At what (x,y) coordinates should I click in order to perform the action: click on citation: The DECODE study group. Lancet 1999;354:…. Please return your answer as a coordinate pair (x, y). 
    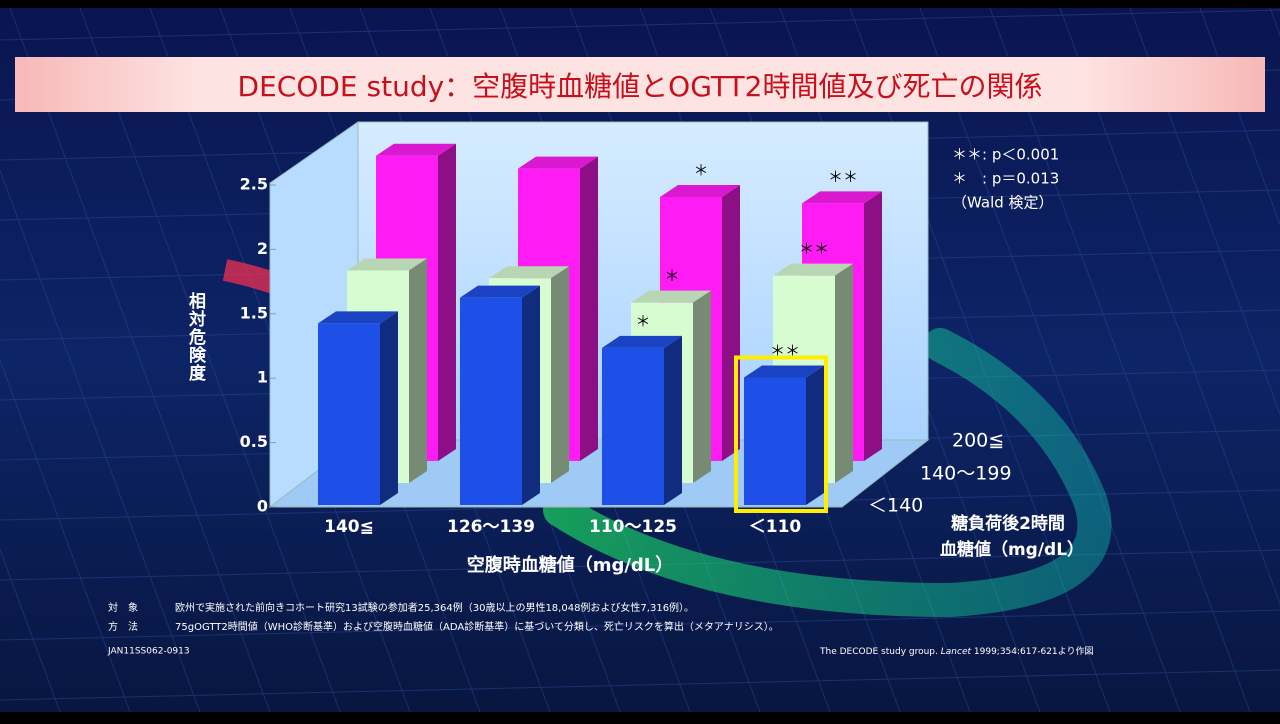
    Looking at the image, I should click on (956, 651).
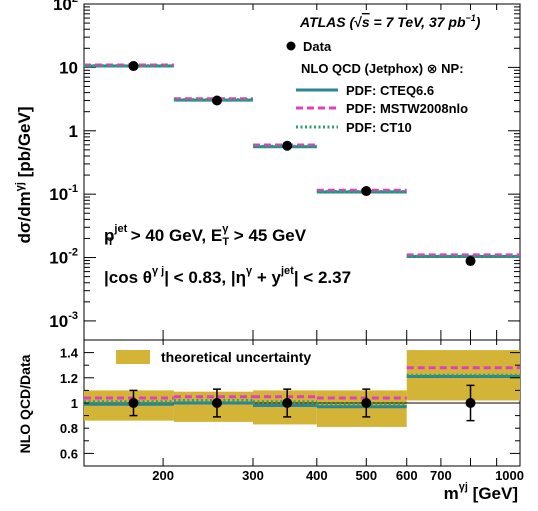 The image size is (538, 511). Describe the element at coordinates (366, 476) in the screenshot. I see `ratio-x-tick-label: 500` at that location.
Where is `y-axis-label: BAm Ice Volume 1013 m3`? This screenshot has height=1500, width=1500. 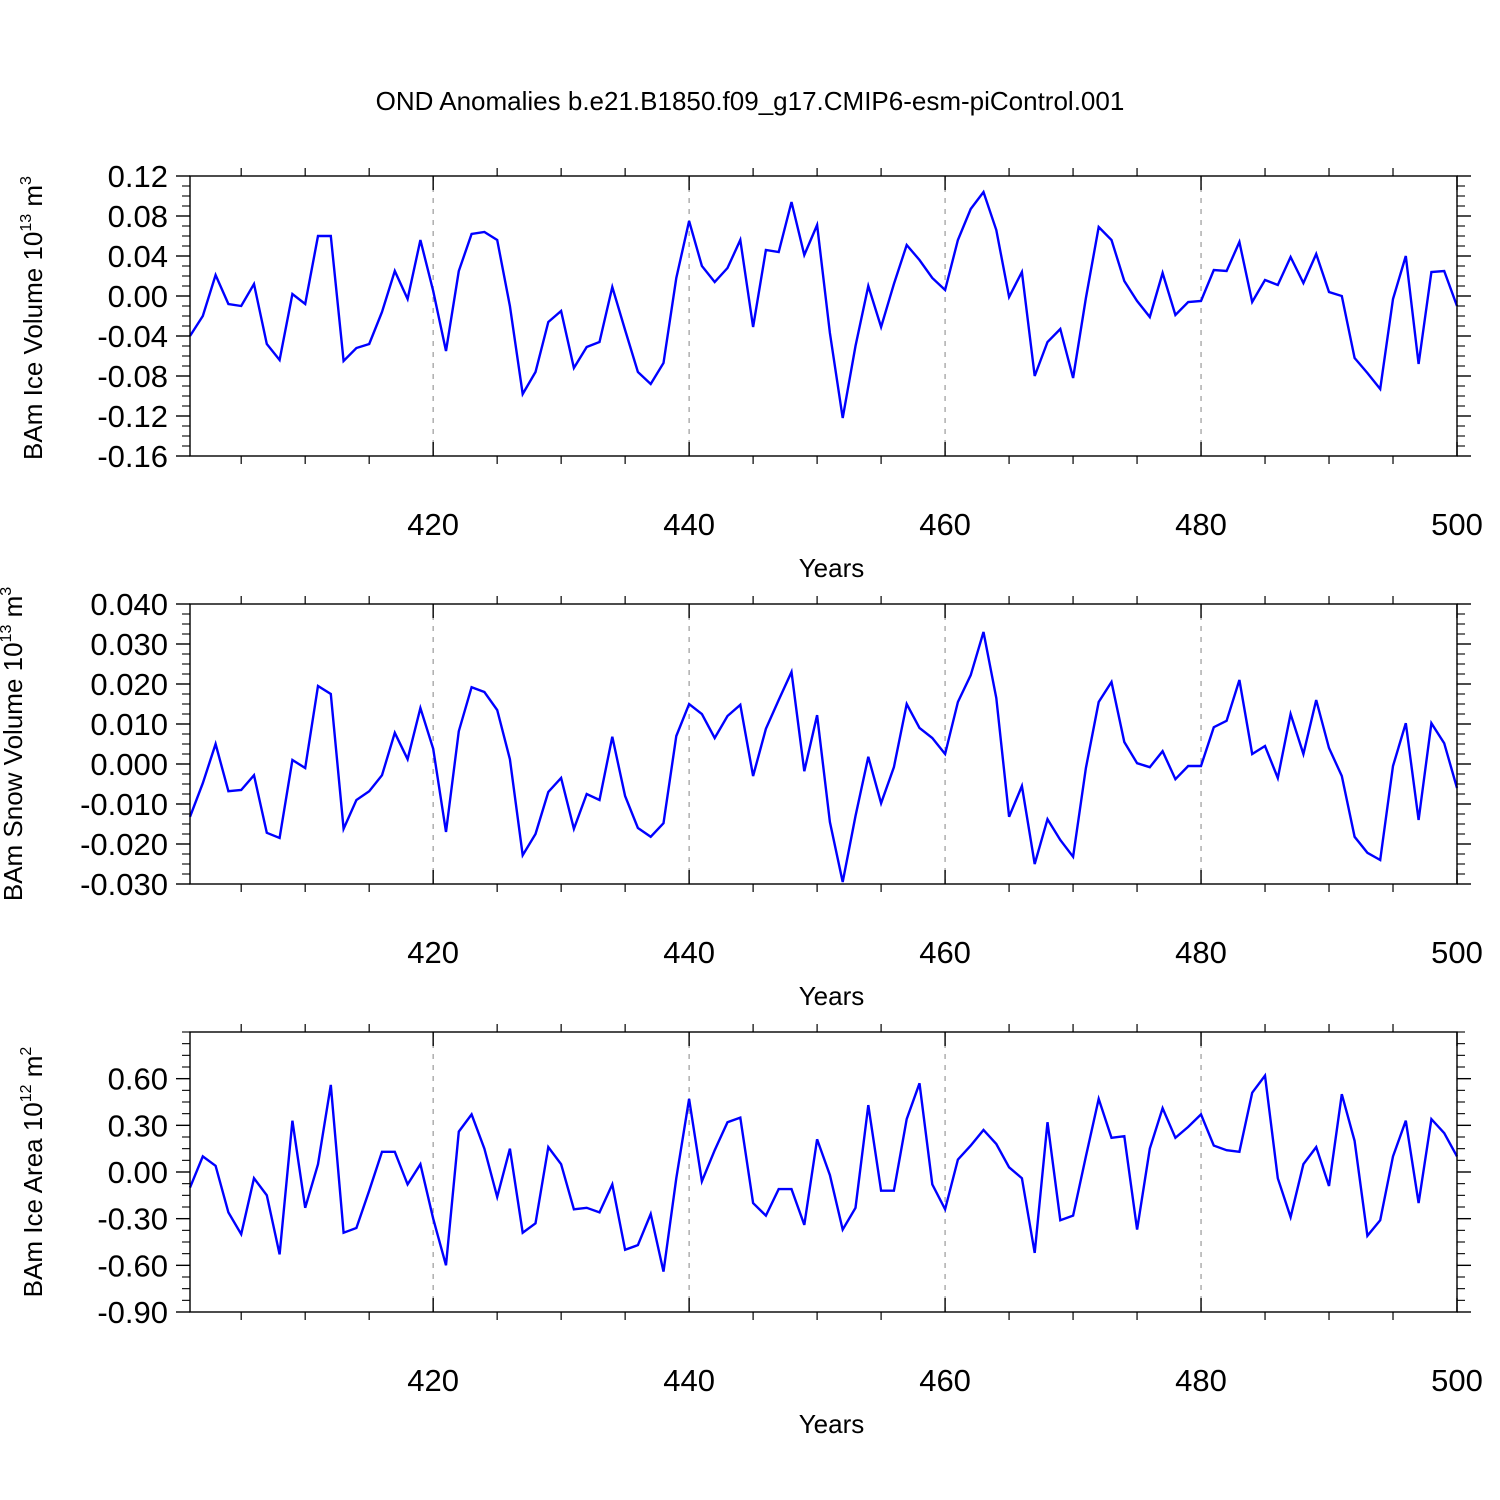
y-axis-label: BAm Ice Volume 1013 m3 is located at coordinates (33, 318).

**YOUR ASSIGNMENT:** Convert the entries above into a JSON list of strings, one string per line, skipping any blank lines and leaving the pictures out.

**ANSWER BELOW:**
[
  "At what (x,y) coordinates should I click in order to perform the action: click on citation: The DECODE study group. Lancet 1999;354:…. Please return your answer as a coordinate pair (x, y). ",
  "    Looking at the image, I should click on (956, 651).",
  " The image size is (538, 511). Describe the element at coordinates (366, 476) in the screenshot. I see `ratio-x-tick-label: 500` at that location.",
  "Where is `y-axis-label: BAm Ice Volume 1013 m3`? This screenshot has height=1500, width=1500. ",
  "y-axis-label: BAm Ice Volume 1013 m3 is located at coordinates (33, 318)."
]